"I'm just going to write because I can't help it."- Charlotte Brontë


Sunday, July 22, 2012

Yulefright

Restaurants all over Australia, especially in solidly built regional hotels with big fireplaces and frosty mountains beyond their french windows, are busy this weekend with Christmas in July, a through and through foodie celebration devoid of any religious connotations whatsoever. It's all about stuffing oneself with those hot, rich, filling meals traditionally eaten with gusto on Xmas Day in the Northern Hemisphere but which practically make you gag when forced down in the heat of a December down under. It's a practical response to the ludicrousness of transferring traditions developed for a winter festival to the exact opposite season.
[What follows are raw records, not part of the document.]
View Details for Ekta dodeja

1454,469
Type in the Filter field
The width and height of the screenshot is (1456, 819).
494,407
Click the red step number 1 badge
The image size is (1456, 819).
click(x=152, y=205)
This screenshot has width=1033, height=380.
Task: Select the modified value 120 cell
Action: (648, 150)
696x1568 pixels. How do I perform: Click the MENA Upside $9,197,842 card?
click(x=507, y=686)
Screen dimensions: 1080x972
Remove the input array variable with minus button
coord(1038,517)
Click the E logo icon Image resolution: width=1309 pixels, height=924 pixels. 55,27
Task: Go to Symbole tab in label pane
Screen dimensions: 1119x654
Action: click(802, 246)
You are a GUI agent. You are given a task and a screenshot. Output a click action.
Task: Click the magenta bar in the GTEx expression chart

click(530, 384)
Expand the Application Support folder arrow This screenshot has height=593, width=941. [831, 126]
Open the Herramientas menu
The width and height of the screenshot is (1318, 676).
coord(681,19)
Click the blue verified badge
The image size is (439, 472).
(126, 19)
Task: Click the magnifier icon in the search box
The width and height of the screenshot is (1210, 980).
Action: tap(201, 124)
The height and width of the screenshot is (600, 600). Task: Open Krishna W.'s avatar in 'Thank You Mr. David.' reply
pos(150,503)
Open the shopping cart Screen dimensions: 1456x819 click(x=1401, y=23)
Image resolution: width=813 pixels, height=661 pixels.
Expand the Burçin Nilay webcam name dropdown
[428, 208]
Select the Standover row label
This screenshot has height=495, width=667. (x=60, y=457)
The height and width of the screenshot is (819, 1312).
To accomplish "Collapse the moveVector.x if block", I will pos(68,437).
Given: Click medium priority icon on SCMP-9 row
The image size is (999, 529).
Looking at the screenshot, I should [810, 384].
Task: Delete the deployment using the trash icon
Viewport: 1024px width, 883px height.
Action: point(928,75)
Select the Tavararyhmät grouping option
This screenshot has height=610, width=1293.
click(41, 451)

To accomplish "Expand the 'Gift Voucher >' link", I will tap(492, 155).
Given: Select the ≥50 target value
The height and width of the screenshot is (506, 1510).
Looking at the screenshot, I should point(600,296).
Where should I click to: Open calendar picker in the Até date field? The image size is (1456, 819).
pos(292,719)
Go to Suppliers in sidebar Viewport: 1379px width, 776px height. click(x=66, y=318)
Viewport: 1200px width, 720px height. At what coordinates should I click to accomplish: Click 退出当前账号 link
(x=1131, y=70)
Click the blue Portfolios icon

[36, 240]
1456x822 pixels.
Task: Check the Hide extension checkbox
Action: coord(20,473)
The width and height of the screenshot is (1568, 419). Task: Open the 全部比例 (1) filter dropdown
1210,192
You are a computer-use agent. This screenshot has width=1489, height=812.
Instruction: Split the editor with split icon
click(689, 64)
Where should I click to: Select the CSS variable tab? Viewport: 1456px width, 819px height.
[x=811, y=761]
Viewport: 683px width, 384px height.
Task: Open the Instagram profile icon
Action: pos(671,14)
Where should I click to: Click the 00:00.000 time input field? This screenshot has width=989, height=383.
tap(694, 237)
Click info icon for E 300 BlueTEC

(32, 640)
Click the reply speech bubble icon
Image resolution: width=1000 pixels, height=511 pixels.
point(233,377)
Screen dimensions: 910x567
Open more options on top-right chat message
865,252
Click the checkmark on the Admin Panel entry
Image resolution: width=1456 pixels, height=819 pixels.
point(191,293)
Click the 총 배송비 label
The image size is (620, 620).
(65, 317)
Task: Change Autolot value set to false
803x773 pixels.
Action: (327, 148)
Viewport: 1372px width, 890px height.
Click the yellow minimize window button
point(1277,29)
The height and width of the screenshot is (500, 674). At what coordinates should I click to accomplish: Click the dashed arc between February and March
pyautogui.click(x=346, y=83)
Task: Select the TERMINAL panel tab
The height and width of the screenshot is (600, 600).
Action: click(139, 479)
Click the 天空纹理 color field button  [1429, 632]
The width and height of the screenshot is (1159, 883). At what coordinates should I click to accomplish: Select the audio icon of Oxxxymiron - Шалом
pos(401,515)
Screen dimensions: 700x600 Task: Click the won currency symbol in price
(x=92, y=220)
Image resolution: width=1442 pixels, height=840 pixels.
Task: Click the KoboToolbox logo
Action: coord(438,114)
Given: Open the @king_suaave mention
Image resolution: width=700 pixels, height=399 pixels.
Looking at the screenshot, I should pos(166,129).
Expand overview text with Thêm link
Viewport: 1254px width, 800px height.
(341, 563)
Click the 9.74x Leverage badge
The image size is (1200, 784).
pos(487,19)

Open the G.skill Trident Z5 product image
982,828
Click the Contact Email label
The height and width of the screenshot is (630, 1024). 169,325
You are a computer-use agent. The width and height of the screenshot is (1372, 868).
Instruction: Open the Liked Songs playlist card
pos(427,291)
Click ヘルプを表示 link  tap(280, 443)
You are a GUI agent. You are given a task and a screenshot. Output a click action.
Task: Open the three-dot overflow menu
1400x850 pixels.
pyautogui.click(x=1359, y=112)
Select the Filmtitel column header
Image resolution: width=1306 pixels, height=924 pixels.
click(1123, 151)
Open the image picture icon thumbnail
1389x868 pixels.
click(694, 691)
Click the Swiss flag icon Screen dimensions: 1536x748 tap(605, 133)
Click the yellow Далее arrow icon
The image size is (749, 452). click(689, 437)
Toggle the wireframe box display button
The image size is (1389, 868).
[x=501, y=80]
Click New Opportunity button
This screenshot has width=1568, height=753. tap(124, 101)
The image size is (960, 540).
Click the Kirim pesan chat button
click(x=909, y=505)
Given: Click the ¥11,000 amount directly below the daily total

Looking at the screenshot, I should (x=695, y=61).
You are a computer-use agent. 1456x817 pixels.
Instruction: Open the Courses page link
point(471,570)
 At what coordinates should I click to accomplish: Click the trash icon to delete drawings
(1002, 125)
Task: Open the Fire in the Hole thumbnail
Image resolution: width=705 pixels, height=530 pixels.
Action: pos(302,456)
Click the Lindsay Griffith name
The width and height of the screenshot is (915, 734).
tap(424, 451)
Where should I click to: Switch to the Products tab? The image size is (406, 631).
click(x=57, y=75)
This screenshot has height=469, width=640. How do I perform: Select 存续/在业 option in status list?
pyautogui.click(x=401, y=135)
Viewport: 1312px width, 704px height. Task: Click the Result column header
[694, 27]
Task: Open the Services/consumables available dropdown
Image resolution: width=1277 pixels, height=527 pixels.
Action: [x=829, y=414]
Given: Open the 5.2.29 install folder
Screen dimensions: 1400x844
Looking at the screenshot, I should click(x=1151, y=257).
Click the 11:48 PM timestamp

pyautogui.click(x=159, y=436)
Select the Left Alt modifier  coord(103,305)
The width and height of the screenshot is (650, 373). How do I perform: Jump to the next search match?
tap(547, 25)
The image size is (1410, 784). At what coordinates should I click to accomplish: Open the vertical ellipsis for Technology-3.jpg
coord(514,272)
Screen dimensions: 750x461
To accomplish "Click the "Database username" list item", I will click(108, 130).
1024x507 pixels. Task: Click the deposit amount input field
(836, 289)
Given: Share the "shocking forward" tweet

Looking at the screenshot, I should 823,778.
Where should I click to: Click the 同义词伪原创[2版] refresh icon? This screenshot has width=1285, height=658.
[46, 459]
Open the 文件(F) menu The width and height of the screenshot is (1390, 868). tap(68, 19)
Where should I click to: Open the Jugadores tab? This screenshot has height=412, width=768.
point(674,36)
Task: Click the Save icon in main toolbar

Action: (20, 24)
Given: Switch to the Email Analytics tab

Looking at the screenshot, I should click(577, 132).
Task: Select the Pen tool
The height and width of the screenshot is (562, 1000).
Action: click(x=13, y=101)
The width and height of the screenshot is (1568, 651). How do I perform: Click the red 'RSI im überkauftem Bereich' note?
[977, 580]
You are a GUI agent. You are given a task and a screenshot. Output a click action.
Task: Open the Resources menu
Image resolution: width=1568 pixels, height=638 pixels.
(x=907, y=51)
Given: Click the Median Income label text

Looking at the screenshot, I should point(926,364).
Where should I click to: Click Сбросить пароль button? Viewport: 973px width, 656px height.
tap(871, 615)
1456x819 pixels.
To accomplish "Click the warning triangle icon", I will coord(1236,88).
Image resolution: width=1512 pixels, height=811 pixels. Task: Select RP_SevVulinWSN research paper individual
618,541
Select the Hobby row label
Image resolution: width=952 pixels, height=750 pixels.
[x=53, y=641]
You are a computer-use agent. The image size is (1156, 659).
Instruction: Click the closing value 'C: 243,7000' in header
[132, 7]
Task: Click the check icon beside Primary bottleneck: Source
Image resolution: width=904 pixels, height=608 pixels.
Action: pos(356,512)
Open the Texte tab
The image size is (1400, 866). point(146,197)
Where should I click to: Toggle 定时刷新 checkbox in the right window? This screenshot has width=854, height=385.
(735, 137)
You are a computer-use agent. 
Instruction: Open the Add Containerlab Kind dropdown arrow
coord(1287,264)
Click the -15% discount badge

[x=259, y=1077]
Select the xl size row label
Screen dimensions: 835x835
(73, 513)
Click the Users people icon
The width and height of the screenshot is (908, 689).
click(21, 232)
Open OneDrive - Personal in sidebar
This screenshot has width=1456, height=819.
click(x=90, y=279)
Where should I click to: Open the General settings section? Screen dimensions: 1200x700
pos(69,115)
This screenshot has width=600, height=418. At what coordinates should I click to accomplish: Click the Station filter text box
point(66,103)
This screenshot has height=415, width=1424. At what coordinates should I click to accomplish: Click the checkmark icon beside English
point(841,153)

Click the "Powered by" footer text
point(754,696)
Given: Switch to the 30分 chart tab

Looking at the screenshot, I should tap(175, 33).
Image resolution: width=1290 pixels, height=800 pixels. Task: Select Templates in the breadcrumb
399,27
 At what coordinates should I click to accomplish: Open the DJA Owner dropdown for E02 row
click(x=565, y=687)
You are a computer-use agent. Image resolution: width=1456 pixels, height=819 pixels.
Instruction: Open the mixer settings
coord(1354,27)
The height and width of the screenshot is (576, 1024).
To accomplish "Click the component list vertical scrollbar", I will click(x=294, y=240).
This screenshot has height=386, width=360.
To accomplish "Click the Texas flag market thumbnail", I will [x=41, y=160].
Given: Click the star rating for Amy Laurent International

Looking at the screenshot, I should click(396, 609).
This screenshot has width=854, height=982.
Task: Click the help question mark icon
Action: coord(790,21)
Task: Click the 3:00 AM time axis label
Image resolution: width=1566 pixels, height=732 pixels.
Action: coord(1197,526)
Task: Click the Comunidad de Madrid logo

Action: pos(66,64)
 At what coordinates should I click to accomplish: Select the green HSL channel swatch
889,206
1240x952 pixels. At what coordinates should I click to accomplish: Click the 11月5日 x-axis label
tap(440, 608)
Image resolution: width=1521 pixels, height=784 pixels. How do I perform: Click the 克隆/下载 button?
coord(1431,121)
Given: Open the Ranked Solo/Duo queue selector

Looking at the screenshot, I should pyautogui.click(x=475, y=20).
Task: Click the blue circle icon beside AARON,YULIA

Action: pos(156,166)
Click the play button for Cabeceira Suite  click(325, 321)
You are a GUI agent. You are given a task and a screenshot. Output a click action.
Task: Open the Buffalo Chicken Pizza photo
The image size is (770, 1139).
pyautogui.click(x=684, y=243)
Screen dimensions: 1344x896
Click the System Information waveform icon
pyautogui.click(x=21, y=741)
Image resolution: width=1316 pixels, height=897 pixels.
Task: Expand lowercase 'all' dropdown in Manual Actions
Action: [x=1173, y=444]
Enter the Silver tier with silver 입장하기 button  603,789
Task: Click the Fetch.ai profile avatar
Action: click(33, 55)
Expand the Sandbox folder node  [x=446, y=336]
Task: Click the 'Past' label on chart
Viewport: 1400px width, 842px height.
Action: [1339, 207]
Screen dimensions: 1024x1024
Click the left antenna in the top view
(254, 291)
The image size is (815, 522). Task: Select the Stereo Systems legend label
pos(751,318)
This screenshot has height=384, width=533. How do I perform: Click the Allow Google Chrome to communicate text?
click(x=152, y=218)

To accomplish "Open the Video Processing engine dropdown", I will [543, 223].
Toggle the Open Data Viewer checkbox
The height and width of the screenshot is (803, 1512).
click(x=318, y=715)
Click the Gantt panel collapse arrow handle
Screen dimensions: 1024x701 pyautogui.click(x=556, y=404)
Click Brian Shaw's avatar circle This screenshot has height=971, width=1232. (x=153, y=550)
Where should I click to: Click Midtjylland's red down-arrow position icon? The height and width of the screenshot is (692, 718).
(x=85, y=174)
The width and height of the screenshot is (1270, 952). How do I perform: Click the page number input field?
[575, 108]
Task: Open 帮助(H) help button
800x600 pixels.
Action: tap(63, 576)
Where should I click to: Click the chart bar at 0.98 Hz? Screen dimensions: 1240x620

Anyway, I'll seize this topic-related opportunity to mention a film I've been meaning to recommend for a while, well, since Christmas 2011 to be precise - the 2010 Finnish movie Rare Exports: A Christmas Tale. It's the funniest, darkest, goriest, most bad taste and frightening yuletide tale I've ever seen that also manages to maintain a core of childhood innocence and seasonal sweetness. A movie like Bad Santa touches a few of those bases, but, let's face it, the scope of most Xmas movies is small and suburban. This film exists elsewhere. Its brooding atmosphere is heightened by featuring a geographically isolated people embedded in a stunning but pitiless environment that kills careless folk, and a society shaped by a palpable continuation of their pagan past well into the present. Their Christmas myths are most definitely not our jolly Xmasy traditions. Simply not getting gifts didn't cut it as fitting punishment for naughty children according to the tough, barbaric peoples of yore, and the ur-customs developed to keep young folk in line make you laugh as much in disbelief as in horror at the outrageous cruelty.

Also, you have to love a movie that casually features countless filthy and very sinister, naked old men with such abandon. As with most Nordic horror films, there's much blood and guts nicely framed so as to contrast with the snow. There are chainsaws, there are guns everywhere, there are borderline psychotic but lovable local characters, and there is much seriously questionable behaviour as well as a moving father-son relationship. What more could you want from a Christmas movie?

Now I'd better get a move on. I have to gussy up (put on something other than trackie dacks) and meet up with a few people, not for a Yulefest (at least, I hope not... ), but for a normal Sunday arvo lunch.